The second major issue with the data-driven approach is that it has a strong flavor of inductivism. That is, it implicitly assumes that a functioning model is directly implied by a finite set of measurements. But inductivism is a philosophical error, for there are an infinite number of theories (or “models”) consistent with any finite set of observations (an error pointed out by Hume, for example). In fact, Popper and his followers also noted that inductivism commits another philosophical error, which is to think that there is such a thing as a “pure observation”. Experimental results are always to be interpreted in a specific theoretical context (a.k.a. the “Methods” section).

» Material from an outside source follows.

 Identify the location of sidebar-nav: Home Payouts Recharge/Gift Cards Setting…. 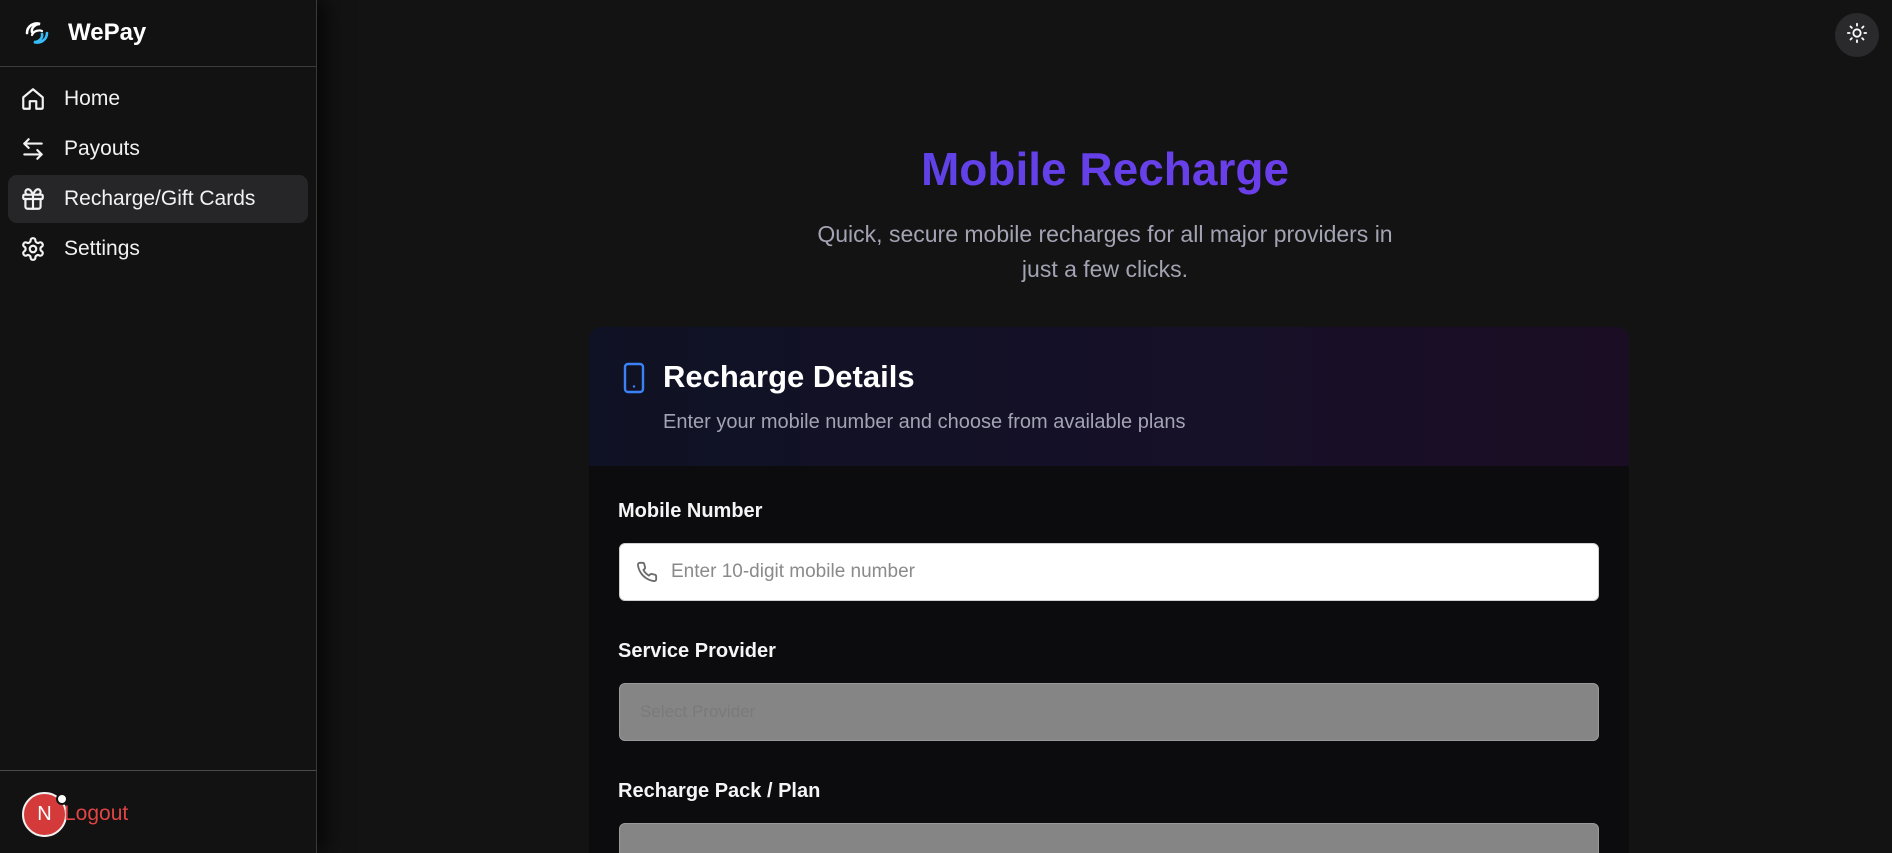
(158, 175).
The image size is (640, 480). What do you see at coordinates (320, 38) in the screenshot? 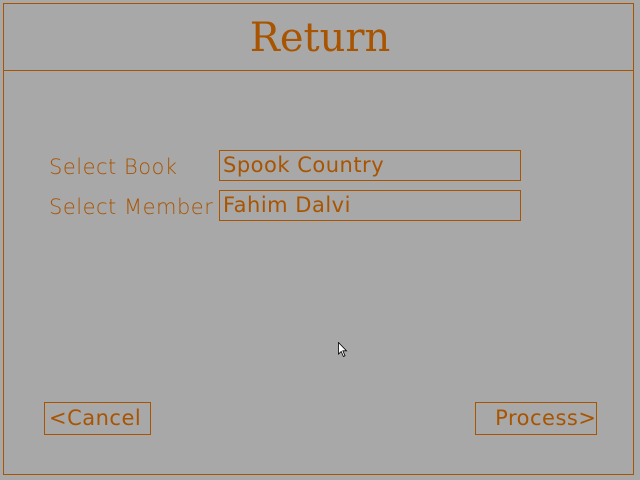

One does not “measure” a model. One performs a specific experiment and observes the outcome with tools, which are themselves based on currently accepted theories. In other words, an experimental result is the answer to a specific question. But the type of question is not “What is the time constant of the model?”, but rather “What exponential function can I best fit to the electrical response of this neuron to a current pulse?”. Measurements may then provide constraints on possible models, but they never imply a model. In addition, as I noted above, physical constraints (implied by measurements) are only one side of the story, functional constraints are the other side. Neglecting this other side means studying a “soup of neurons”, not the brain.

In summary, it is often stated or implied that “realistic” models are those that are based on measurements: this is 1) an inductivist mistake, 2) a tragic disregard of what defines living beings, i.e. functional constraints.

I will end this post by asking a question: what is a better description of the brain? A soup of “realistic” neurons or a more conceptual mechanistic description of how interacting neurons support cognitive functions?